> TASK DESCRIPTION
Starting at the line with "Where should I", retype every remaining line of the records exactly. Do not include pictures.

Screenshot grounding data:
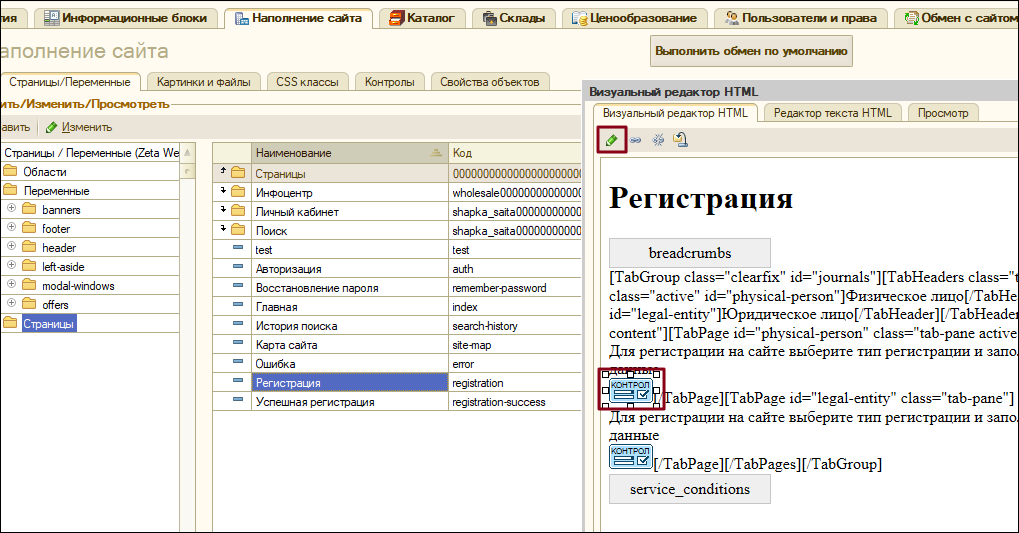
Task: Click the paste clipboard icon in editor toolbar
Action: [680, 140]
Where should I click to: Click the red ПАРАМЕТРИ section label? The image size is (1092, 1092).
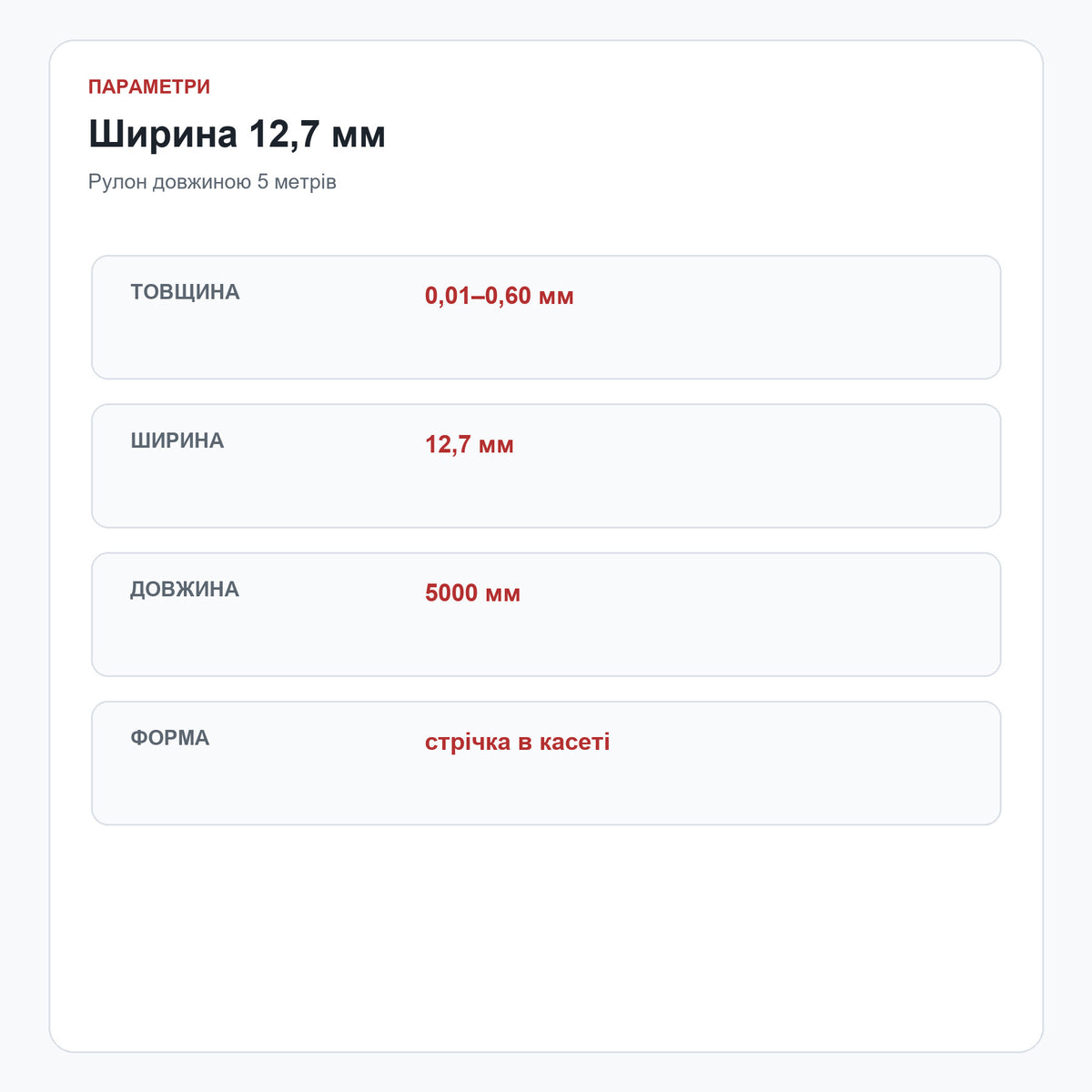click(149, 86)
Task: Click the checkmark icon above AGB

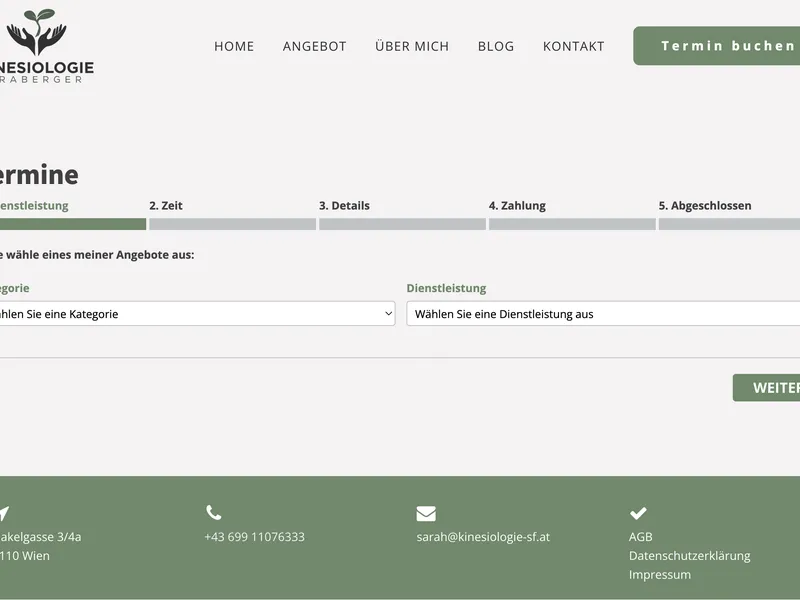Action: pos(638,513)
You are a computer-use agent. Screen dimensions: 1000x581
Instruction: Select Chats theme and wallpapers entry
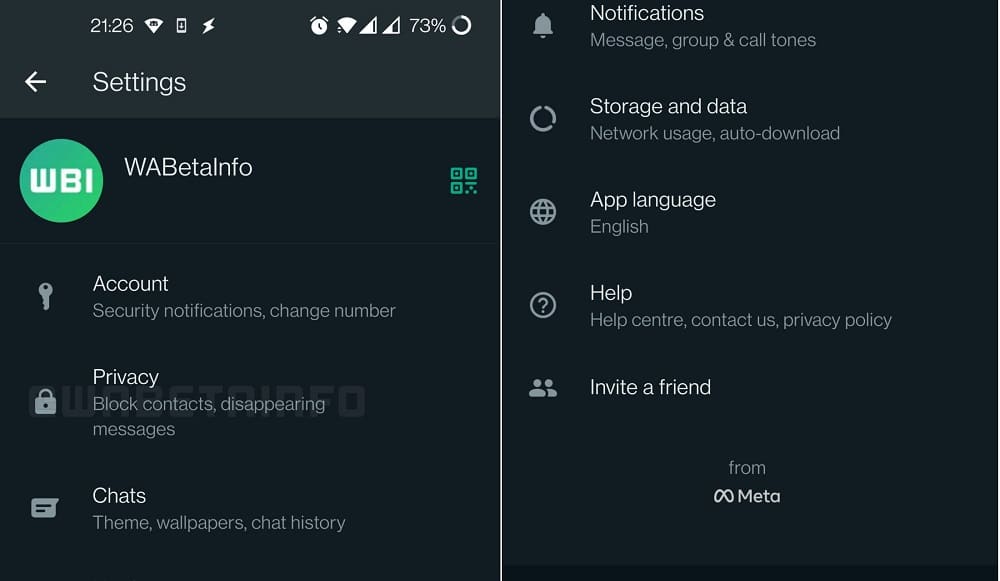(x=250, y=508)
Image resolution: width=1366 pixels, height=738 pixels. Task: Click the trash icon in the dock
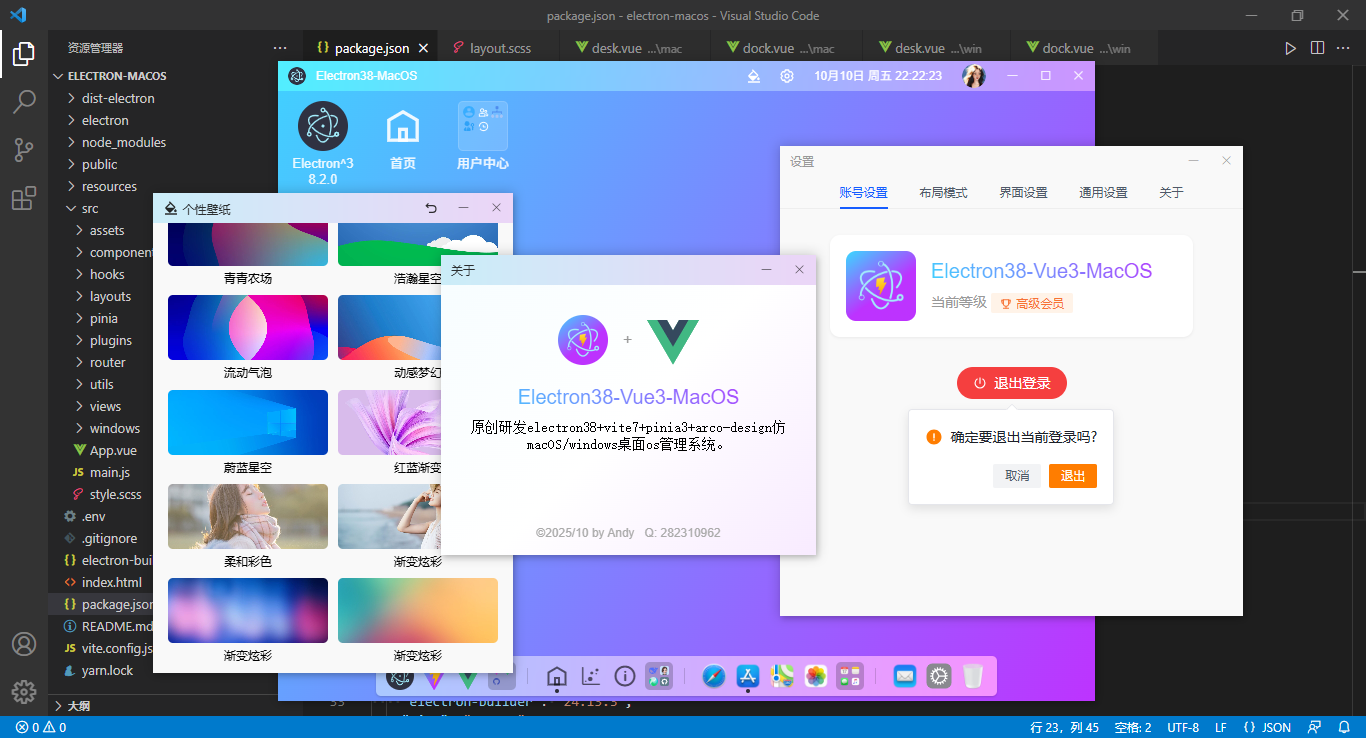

> RESPONSE TO THIS TASK
Where should I click to: Click the red ПАРАМЕТРИ section label? The image size is (1092, 1092).
click(149, 86)
Task: Click the checkmark icon above AGB

Action: pos(638,513)
You are a computer-use agent. Screen dimensions: 1000x581
Instruction: Select Chats theme and wallpapers entry
(x=250, y=508)
Image resolution: width=1366 pixels, height=738 pixels. Task: Click the trash icon in the dock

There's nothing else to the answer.